Brightwell-cum-Sotwell is a pretty village in Oxfordshire close to Wallingford, located just off the A4130 road which by-passes the village.  The unusual name of the village dates from 1948, when the two separate villages of Brightwell and Sotwell were combined.  It has many picturesque black and white thatched cottages dating back to Tudor times.  The Norman Domesday Book records the two villages as having seventy families living there and two mills, but these cannot be identified.

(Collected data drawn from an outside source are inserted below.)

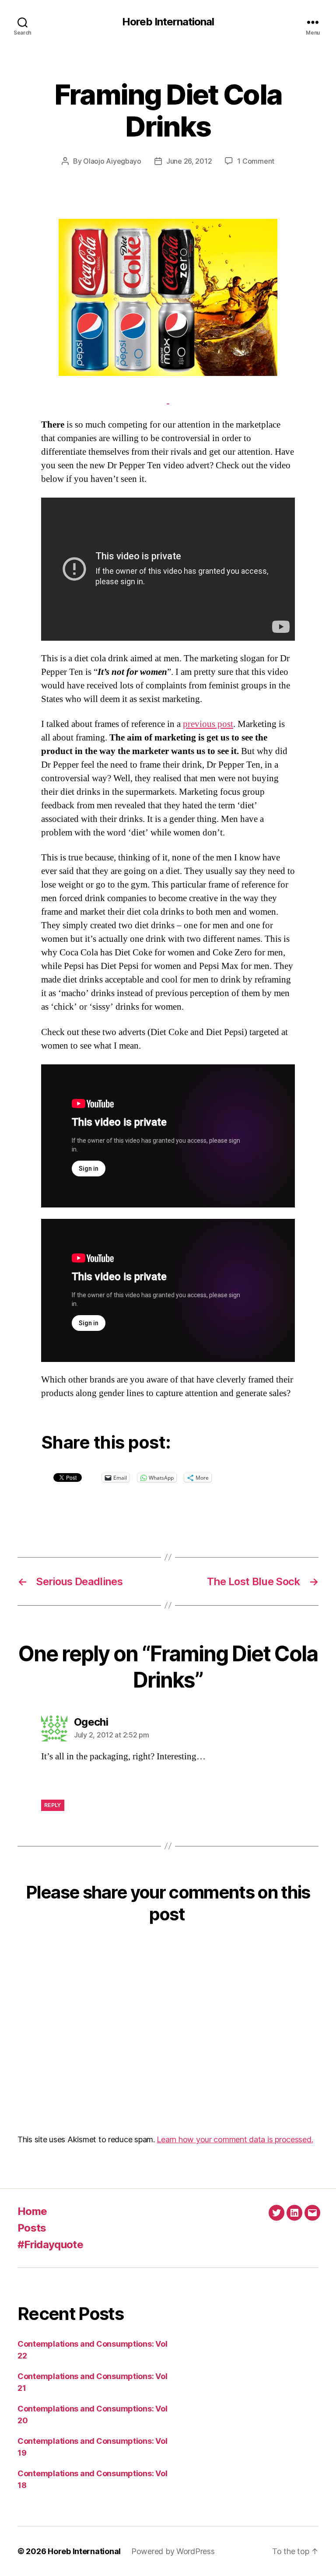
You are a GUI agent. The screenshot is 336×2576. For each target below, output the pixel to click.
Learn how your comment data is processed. (235, 2139)
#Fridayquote (50, 2244)
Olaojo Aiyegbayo (112, 161)
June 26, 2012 (189, 161)
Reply (52, 1805)
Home (32, 2211)
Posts (32, 2228)
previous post (208, 724)
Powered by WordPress (173, 2551)
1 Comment (255, 161)
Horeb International (168, 22)
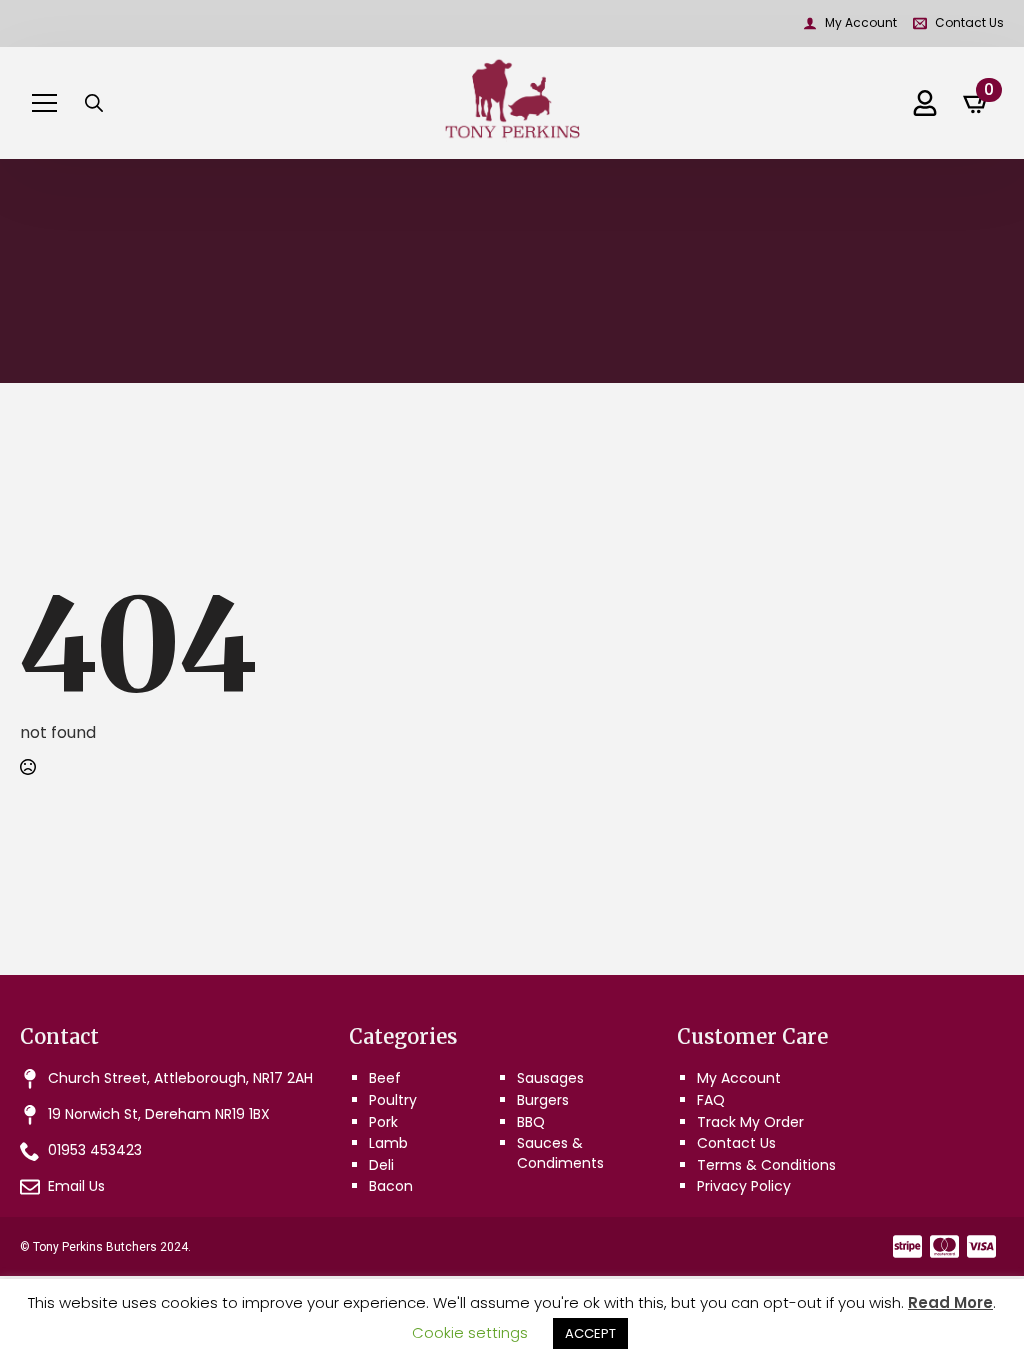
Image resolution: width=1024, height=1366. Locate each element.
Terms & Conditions (766, 1165)
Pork (383, 1122)
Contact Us (736, 1143)
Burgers (543, 1100)
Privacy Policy (744, 1186)
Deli (381, 1165)
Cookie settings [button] (470, 1332)
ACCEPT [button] (590, 1333)
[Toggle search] (94, 103)
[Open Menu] (44, 102)
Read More (950, 1302)
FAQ (711, 1100)
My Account (739, 1078)
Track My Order (750, 1122)
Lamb (388, 1143)
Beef (385, 1078)
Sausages (550, 1078)
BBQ (531, 1122)
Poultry (393, 1100)
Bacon (391, 1186)
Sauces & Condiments (560, 1153)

In the centre of the village is the Red Lion, a 16th century thatched pub and restaurant, which has been commended by the Campaign for Real Ale.  It suffered a major fire in 2001 and after extensive repair work, reopened a year later.  As the village is the result of two parishes merging, there are churches in Brightwell and Sotwell.  St. Agatha’s Church in Brightwell was founded in 1153 on the site of an earlier church.  Some traces of the original building are still visible.  The tower was rebuilt about 1797 and the church generally was restored in 1858 and 1884.  St. James Church is a little church built in 1158 in the form of a chapel.  It was rebuilt in 1884, but it retained features of the original building, including an open roof of oak timbers.

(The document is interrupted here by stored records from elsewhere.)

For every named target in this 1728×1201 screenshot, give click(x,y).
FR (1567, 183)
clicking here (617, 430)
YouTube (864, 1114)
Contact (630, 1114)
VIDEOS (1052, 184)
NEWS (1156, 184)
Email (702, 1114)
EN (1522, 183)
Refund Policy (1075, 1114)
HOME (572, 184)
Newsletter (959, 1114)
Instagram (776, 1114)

The first village school was built by the Reverend Marmaduke Thompson in 1841 and it was then replaced by the Reverend John Haldane Stewart in 1870.  A clock tower was added in 1874.  When the school moved in 1975, this building became the village hall.

Dr. Edward Bach moved to Mount Vernon cottage in 1934, but died a year later.  He is buried in St. James Churchyard.  Bach Flower Remedies are renowned across the world.  He created homeopathic treatments from the wild flowers in his garden.